しかして、当該瓶の図形は、長円筒状の首部分の下方を略漏斗状に拡大、し長円筒状の胴体部分につなげてなる瓶を描いていなる点において、シャンパン型と一般に称されている、代表的なヨーロッパのワイン瓶の形状(シャンパン型のワイン瓶の形状については、「ワイン学」138頁、産調出版1991年5月15日発行を参照されたい。)と構成の軌を一にするものである。
これに関して、請求人は、当該図形は、「瓶の肩がなだらかで、底部に向かって広がっているものであり、通常の販売に供する瓶とは、胴部分の構成が異なるものである」旨主張するが、瓶の肩がなだらかで、胴部が下方に向かって拡大しているワインの瓶の形状は、市場において普通に見られるものであるから、請求人の主張は採用できない(瓶の肩がなだらかで、胴部が下方に向かって拡大しているワインの瓶の形状が一般に使用されている例としては、「プロフェッショナルのための世界ワイン大全2002年版」(日経BP社、2001年12月21日発行)、「グランド・キュヴェ・ブリュット」の項(542頁)、「キュヴェS」の項(554頁)及び「バッカスに乾杯!世界のワイン1フランス」(日本テレビ放送網株式会社、1990年3月28日発行)、「ランソン ノーブル キュヴェ」の項及び「ドン ペリニヨン」の項(143頁)を参照されたい。)。
ところで、ワインの瓶には、通常、ラベルが貼付されているところ、ラベルを貼付する第一義的な目的は、商標を表示すること、法律などで義務づけられている生産地、生産者などの表示を行うことなどにあると解される(「バッカスに乾杯!世界のワイン1フランス」(日本テレビ放送網株式会社、1990年3月28日発行)、26頁及び27頁を参照されたい。)。

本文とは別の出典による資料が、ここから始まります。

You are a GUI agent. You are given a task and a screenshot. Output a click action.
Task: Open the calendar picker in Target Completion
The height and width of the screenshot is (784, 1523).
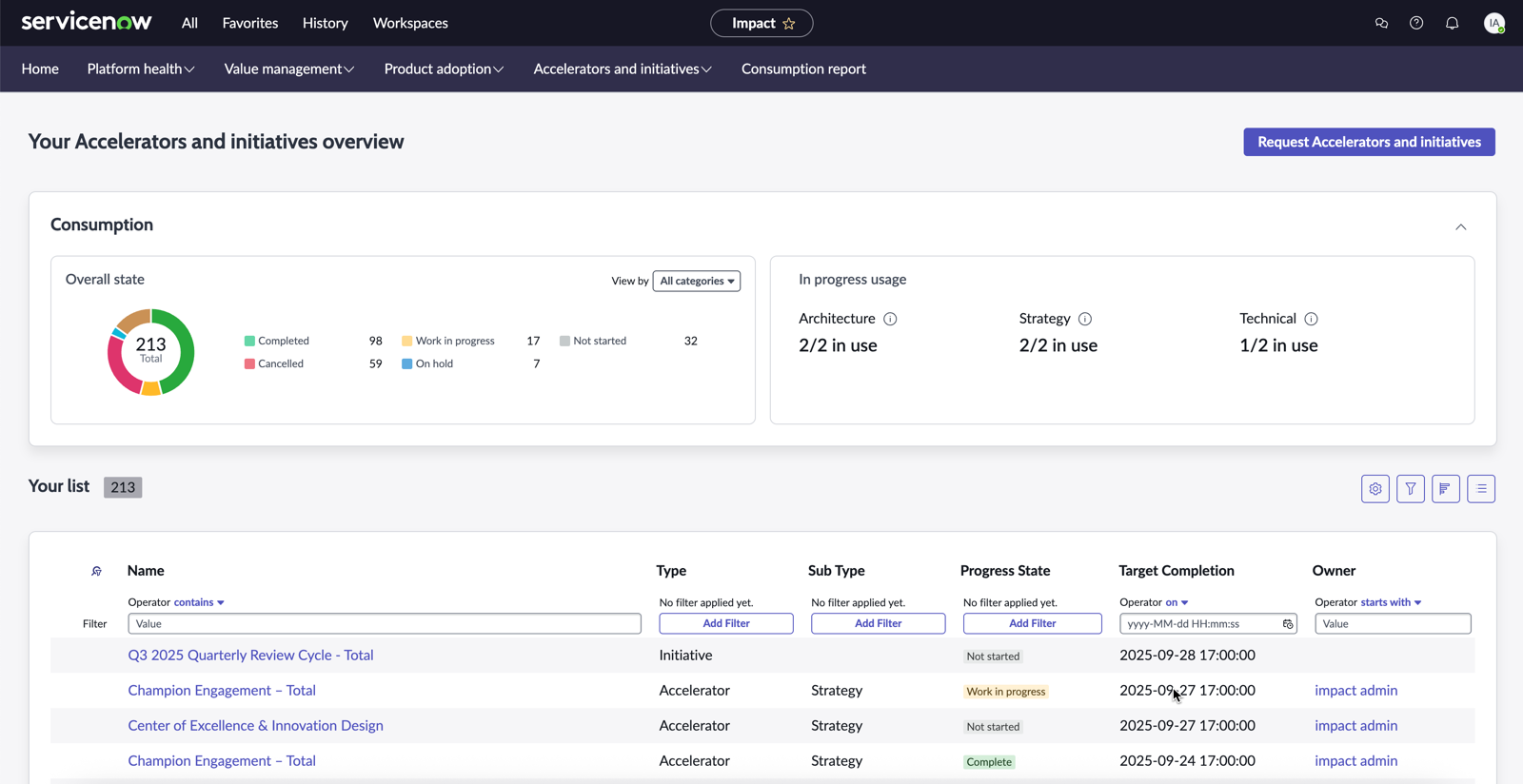coord(1288,624)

そして、ラベル自体の形状は、一般的には装飾的な意味合いを有するにすぎないものであって、自他商品識別標識としての機能を有していないものとみるのが相当である。
しかして、本願商標構成中のラベルの図形は、上方を波状とし、下方に二重線を施した略台形のよりなるものであって、単にラベル自体の形状を表示したにすぎないものであるから、単に装飾的なものにすぎず、自他商品識別標識としての機能は有していないと解するべきである。
してみれば、本願商標をその指定商品に使用しても、これに接する取引者、需要者は、上記事情からして、単に商品の包装容器の形状、品質などを表示した図形として理解するに止まるものと認められるから、本願商標は、自他商品識別標識としての機能を果たし得ないというべきである。
したがって、本願商標を商標法第3条第1項第3号に該当するとして、本願を拒絶した原査定は妥当なものであって、取り消すことはできない。
よって、結論のとおり審決する。